WHAT IS BEING ASKED - Edit the rows beginning at the line that has "This screenshot has height=840, width=1418." and ending after the line that has "636x1285 pixels. coord(533,608)": change "plus icon" to "add icon" and keep everything else the same. Give back only those lines.

Rows for locating text and elements:
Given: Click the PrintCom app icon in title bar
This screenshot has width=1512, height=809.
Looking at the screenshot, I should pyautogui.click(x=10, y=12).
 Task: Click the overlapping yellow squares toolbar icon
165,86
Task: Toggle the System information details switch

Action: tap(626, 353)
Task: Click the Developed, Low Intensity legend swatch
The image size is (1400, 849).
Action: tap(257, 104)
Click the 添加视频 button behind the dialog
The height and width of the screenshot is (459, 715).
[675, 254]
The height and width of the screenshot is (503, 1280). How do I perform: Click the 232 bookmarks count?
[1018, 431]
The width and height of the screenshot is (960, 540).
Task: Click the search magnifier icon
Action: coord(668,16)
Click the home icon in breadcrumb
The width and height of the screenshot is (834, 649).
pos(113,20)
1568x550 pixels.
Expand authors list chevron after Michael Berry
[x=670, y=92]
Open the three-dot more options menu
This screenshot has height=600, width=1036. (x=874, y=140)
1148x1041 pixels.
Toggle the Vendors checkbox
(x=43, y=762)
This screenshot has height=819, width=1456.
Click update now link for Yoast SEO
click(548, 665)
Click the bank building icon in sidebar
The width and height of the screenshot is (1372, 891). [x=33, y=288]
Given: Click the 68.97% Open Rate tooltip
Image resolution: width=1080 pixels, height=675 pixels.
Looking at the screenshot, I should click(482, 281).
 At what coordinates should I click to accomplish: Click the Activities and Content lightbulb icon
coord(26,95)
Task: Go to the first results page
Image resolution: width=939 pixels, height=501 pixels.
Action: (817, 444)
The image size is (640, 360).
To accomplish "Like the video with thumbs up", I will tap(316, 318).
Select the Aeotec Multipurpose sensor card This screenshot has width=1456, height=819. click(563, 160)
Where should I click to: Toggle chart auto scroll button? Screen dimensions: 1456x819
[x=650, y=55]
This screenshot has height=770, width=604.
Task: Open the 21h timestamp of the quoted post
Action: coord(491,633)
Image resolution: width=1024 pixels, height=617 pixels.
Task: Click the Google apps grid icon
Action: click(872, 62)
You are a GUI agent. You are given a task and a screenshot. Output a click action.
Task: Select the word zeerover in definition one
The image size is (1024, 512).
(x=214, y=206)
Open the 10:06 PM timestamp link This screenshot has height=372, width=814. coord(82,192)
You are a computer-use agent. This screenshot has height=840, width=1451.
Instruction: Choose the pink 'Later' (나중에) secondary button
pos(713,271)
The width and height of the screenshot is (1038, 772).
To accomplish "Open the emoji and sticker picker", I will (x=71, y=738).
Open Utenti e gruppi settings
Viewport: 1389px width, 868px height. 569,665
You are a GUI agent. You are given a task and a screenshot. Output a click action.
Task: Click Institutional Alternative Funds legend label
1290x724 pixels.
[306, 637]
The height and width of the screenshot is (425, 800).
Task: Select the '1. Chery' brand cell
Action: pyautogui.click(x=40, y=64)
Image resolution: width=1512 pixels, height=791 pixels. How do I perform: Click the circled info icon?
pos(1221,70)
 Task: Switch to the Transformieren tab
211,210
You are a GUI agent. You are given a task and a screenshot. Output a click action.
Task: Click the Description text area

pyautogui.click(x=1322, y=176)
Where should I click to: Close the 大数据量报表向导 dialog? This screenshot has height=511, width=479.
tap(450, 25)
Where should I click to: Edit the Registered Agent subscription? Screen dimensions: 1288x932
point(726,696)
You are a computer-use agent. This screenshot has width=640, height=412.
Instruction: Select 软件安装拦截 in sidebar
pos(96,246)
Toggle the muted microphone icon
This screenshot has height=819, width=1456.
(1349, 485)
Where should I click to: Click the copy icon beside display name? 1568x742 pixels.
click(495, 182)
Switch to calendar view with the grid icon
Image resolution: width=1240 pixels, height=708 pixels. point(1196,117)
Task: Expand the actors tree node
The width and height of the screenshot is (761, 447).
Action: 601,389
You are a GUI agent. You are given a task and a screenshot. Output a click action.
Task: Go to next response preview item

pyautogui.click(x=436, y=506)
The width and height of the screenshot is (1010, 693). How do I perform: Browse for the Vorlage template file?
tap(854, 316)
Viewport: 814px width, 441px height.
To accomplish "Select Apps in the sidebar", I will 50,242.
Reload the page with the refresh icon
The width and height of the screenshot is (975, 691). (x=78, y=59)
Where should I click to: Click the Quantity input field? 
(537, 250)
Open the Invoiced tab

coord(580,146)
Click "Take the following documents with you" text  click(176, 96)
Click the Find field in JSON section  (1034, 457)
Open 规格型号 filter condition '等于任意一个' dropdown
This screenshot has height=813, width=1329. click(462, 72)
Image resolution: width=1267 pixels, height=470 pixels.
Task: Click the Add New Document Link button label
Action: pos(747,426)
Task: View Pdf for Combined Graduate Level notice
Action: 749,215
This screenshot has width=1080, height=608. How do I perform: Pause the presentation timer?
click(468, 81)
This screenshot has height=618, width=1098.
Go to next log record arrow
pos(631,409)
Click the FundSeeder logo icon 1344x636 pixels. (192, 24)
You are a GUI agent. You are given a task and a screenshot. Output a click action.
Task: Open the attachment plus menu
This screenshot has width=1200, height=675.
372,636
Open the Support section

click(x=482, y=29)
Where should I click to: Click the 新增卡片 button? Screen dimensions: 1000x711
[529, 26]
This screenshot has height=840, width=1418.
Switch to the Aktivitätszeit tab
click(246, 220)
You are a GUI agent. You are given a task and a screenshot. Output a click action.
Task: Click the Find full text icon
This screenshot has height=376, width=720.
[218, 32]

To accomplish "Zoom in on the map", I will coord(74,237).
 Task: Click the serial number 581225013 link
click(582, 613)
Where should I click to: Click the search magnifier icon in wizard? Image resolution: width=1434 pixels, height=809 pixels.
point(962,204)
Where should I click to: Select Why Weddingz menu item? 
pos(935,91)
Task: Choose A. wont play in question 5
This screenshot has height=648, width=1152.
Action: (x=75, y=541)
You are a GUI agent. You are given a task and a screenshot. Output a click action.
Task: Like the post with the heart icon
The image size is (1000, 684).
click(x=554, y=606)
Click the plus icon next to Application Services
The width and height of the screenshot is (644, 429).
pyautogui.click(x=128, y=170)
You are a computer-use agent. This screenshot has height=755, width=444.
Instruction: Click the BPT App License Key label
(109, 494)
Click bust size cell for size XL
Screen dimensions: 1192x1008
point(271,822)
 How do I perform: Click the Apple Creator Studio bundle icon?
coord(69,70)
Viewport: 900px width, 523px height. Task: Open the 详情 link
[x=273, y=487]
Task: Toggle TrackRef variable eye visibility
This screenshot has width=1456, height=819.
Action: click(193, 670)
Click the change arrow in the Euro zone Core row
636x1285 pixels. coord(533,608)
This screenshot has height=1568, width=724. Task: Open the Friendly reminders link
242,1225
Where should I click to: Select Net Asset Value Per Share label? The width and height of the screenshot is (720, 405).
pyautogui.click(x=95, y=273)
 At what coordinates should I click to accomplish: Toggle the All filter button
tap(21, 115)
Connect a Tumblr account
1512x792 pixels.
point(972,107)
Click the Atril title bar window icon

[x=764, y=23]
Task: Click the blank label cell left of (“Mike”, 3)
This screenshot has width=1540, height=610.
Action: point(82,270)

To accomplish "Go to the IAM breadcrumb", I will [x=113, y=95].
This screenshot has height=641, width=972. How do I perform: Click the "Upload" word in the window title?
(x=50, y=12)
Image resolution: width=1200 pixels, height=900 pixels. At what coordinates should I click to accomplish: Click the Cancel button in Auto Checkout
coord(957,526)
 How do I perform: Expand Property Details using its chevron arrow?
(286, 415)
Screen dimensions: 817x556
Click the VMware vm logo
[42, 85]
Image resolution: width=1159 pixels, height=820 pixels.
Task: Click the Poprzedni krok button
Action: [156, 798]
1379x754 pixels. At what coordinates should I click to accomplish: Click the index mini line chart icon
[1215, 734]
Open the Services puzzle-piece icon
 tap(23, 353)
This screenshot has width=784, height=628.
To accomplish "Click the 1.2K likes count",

EXERCISE OUTPUT -
This screenshot has height=840, width=1418.
Switch to the Aktivitätszeit tab
click(246, 220)
You are a GUI agent. You are given a task and a screenshot. Output a click action.
Task: Click the Find full text icon
This screenshot has height=376, width=720.
[218, 32]

To accomplish "Zoom in on the map", I will coord(74,237).
 Task: Click the serial number 581225013 link
click(582, 613)
Where should I click to: Click the search magnifier icon in wizard? Image resolution: width=1434 pixels, height=809 pixels.
point(962,204)
Where should I click to: Select Why Weddingz menu item? 
pos(935,91)
Task: Choose A. wont play in question 5
This screenshot has height=648, width=1152.
Action: (x=75, y=541)
You are a GUI agent. You are given a task and a screenshot. Output a click action.
Task: Like the post with the heart icon
The image size is (1000, 684).
click(x=554, y=606)
Click the add icon next to Application Services
The width and height of the screenshot is (644, 429).
pyautogui.click(x=128, y=170)
You are a computer-use agent. This screenshot has height=755, width=444.
Instruction: Click the BPT App License Key label
(109, 494)
Click bust size cell for size XL
Screen dimensions: 1192x1008
point(271,822)
 How do I perform: Click the Apple Creator Studio bundle icon?
coord(69,70)
Viewport: 900px width, 523px height. Task: Open the 详情 link
[x=273, y=487]
Task: Toggle TrackRef variable eye visibility
This screenshot has width=1456, height=819.
Action: click(193, 670)
Click the change arrow in the Euro zone Core row
636x1285 pixels. coord(533,608)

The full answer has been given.